The talented teachers and leaders across the Whole Education network are our greatest strength , and are making change in their schools and classrooms every day. As part of an ongoing series, we speak to Craig Clarke, Headteacher at Lea Forest Academy in Birmingham, about leading a whole education.
Why did you choose a career in education?
I couldn’t really see myself doing anything else. This has always been what I wanted to do – to go into schools and make a difference. I engage with children really well.
What has been your proudest moment as a school leader?
The turnaround of our school. We’ve gone from the worst school in the area to the most popular and best performing one. However, it’s not just about test results. It’s involving the wider community as well. Parents are happy to come in to work with the children and the school.
What advice would you give a newly qualified teacher?
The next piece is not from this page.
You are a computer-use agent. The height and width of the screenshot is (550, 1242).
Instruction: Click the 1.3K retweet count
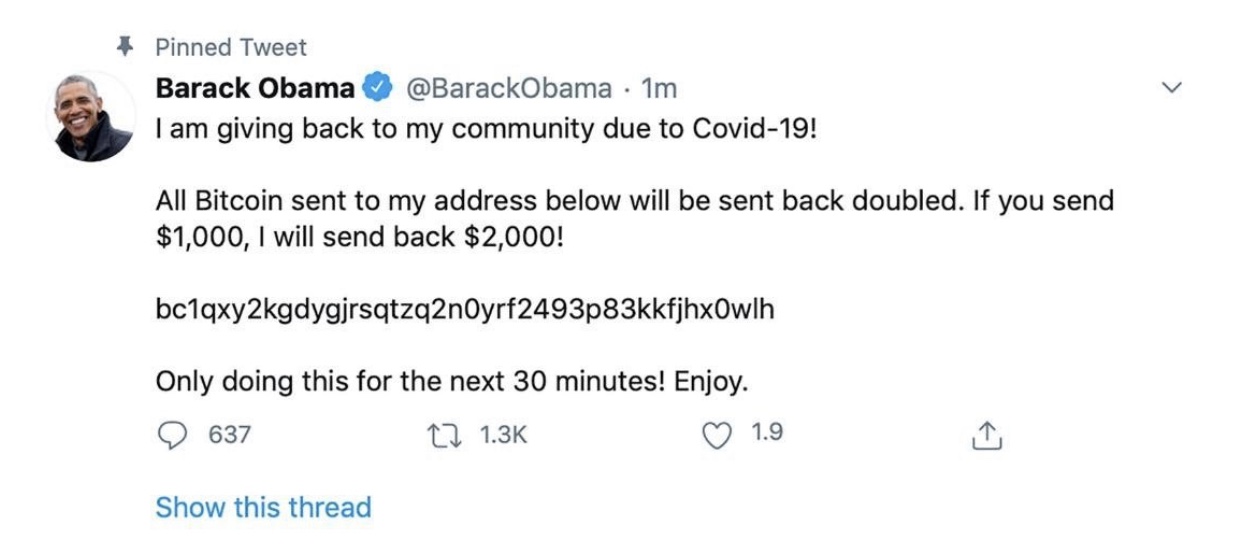click(x=503, y=435)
Keep going. Stick with it. It can be really daunting at the beginning. The workload is a lot but you go into teaching for a reason, because you’re passionate about what you do. Make sure you’ve got someone to support you and talk to. And ask if don’t know something. No one’s going to tell you off for not knowing something. It’s a hard job and especially hard to go into nowadays. The bar is getting higher and higher.
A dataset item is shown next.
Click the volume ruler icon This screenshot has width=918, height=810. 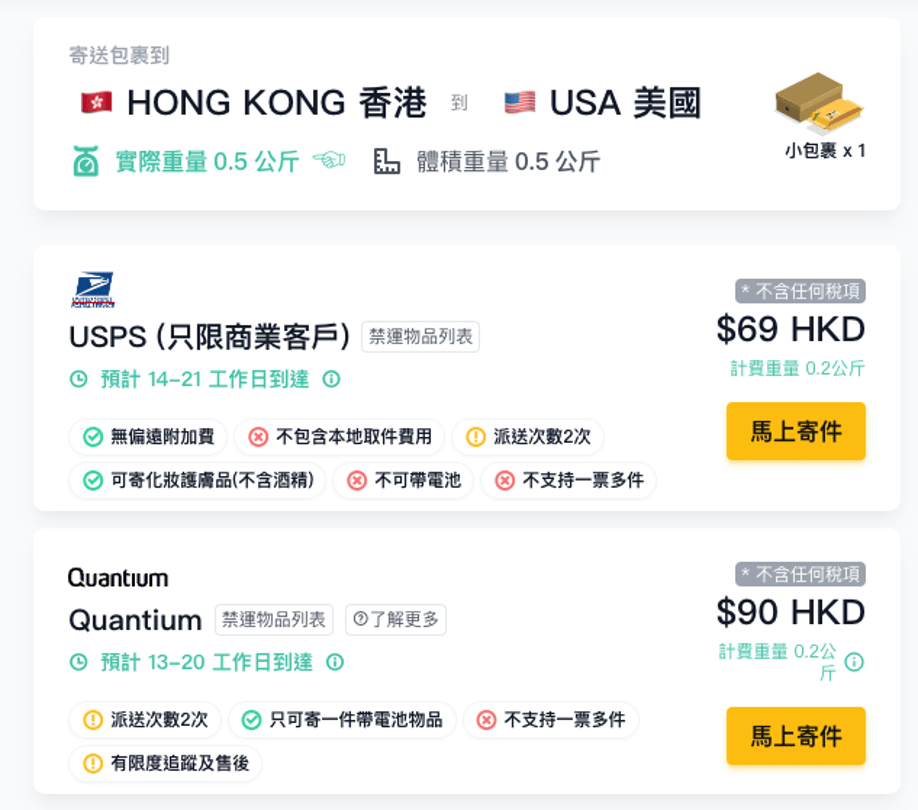[x=386, y=162]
What advice do you give to children as they transfer to secondary school?
We say to them, “don’t forget what you’ve learnt here.” And “find your remarkable,” which is our motto. We equip them with lots of life skills… it’s about making sure they have high expectations of themselves and pride in what they’re achieving, regardless of where they go next in their education.
How do you compare your primary school experience with the one at your school?
You can’t compare them. The curriculum is so much more innovative now, engaging and child-friendly. It’s totally different because we’re preparing children for the changing future.
What are your school’s top priorities this year?
Making sure we raise attendance, which we’re doing really well with so far. We also need to continue to develop our curriculum, and maintain parental and community engagement.
How can Whole Education help with these priorities?
Whole Education events are really good for networking – to speak to other colleagues from a range of contexts or parts of the country, who work with different local authorities. It’s good to have that time away from school to reflect and discuss where our schools are at.
What would a visitor to your school notice?
The positive ethos. We’ve got happy children and happy staff, which is really important to me. Everyone has high expectations- for themselves and each other.